Proving Convergence: Showing That x_n and y_n Have the Same Limit

[cragar]

Homework Statement

Show that if x_n is a convergent sequence, then the sequence given by that average values also converges to the same limit.
y_n=\frac{x_1+x_2+x_3+...x_n}{n}

The Attempt at a Solution

Should I say that x_n converges to some number P. so now I need to show that
y_n converges to P as well.
Do I need to show that y_n-P< \epsilon

 

[susskind_leon]

That's exactly what you need to show.

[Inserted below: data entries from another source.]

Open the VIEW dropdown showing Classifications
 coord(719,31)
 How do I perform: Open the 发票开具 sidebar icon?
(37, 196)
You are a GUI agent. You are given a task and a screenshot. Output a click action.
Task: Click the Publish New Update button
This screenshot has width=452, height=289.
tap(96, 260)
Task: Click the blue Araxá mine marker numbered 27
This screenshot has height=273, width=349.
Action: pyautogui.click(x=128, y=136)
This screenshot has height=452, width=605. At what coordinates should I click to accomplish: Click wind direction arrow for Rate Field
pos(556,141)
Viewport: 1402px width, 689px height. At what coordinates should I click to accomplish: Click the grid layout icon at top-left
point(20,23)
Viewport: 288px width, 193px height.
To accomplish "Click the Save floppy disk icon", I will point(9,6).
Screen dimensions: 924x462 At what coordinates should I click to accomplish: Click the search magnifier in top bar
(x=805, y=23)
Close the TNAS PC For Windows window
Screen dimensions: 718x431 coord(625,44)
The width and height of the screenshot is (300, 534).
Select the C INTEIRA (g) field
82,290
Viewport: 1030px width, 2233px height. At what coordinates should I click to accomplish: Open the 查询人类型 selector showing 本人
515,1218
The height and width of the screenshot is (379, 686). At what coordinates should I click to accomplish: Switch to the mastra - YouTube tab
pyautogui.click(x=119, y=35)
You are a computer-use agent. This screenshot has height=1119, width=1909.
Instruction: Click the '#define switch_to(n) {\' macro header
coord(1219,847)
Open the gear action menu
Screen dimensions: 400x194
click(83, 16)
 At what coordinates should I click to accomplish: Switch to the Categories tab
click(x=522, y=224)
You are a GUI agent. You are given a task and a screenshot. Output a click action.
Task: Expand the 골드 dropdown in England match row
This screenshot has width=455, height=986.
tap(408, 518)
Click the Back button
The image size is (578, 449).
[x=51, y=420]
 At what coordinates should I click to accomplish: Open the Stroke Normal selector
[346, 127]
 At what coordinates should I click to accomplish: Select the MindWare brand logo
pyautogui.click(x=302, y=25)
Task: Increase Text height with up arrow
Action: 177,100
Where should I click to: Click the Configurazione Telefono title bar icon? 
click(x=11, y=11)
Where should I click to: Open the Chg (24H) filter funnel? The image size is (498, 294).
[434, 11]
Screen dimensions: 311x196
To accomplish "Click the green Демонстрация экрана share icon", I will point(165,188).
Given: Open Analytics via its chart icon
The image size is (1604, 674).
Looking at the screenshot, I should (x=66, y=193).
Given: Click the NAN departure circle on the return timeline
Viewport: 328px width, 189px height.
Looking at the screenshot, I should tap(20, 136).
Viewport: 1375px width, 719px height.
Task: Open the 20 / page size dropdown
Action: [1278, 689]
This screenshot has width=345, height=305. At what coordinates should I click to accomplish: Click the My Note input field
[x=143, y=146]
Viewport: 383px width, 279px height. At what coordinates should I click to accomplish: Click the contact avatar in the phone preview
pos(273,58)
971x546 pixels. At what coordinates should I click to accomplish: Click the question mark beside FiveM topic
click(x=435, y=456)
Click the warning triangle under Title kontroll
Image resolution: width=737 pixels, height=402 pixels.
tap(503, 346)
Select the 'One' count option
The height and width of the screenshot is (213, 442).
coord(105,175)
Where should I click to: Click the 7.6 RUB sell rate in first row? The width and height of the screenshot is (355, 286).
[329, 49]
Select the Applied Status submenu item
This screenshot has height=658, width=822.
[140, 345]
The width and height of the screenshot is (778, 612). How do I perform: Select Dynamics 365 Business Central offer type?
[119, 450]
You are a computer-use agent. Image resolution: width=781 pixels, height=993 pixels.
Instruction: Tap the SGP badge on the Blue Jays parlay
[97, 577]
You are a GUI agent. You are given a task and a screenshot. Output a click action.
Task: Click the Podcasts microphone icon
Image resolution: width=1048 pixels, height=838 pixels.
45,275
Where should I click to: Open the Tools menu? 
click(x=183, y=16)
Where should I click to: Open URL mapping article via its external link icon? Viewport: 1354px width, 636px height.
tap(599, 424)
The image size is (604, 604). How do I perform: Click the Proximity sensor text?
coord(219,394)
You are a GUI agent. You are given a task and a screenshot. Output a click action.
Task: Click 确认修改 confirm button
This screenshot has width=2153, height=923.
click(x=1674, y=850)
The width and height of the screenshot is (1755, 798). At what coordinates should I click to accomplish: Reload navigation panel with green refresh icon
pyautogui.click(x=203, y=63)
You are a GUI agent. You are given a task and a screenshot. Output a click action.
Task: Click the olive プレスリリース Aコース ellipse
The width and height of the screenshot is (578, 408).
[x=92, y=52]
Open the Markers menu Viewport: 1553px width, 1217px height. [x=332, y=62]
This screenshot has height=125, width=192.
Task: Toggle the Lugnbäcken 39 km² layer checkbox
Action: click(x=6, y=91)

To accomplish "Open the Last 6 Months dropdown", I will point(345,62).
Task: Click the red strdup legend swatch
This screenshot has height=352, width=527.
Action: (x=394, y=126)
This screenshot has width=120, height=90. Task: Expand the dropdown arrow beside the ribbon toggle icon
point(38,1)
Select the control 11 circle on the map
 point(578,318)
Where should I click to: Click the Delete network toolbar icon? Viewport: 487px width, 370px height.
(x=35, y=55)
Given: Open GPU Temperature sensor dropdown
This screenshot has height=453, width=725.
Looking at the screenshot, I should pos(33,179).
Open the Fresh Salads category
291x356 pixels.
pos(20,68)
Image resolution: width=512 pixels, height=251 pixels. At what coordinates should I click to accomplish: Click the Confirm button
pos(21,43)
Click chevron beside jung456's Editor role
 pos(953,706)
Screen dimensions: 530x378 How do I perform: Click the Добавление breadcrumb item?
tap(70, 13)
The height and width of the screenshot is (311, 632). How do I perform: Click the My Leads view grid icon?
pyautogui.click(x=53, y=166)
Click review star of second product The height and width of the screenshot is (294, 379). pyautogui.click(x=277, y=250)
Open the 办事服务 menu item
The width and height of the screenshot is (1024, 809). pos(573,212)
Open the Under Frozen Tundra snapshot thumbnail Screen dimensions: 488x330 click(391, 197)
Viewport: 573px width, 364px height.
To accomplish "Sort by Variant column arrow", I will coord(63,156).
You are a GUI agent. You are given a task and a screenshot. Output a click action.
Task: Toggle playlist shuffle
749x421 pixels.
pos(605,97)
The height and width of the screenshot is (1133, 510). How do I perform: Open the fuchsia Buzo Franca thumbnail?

Got any ideas?

 

[cragar]

so x_n is my nth term right, and also what the limit converges to.
So x_n=P
So I should have(x_1+x_2+x_3+...P)=Pn maybe I can work on manipulating the sum and see if certain parts are less than other parts.

 

[dirk_mec1]

Let me give you a hint:

Define the limit of x_n to be L then there is (for every epsilon>0) a N such that for n > N

|x_n-L|< \epsilon

Now we get:

\left| \frac{x_1+x_2+x_3+...+x_n}{n} -\frac{nL}{n} \right| = \frac{|x_1-L| +|x_2-L| +...+|x_n-L|}{n} =\frac{|x_1-L| +|x_2-L| +...+|x_N-L| + |x_{N+1}-L|+...+|x_n-L|} {n} < \frac{|x_1-L| +|x_2-L| +...+|x_N-L|}{n} + \frac{(n-N)}{n} \epsilon < ...

Can you fill in the dots at the end?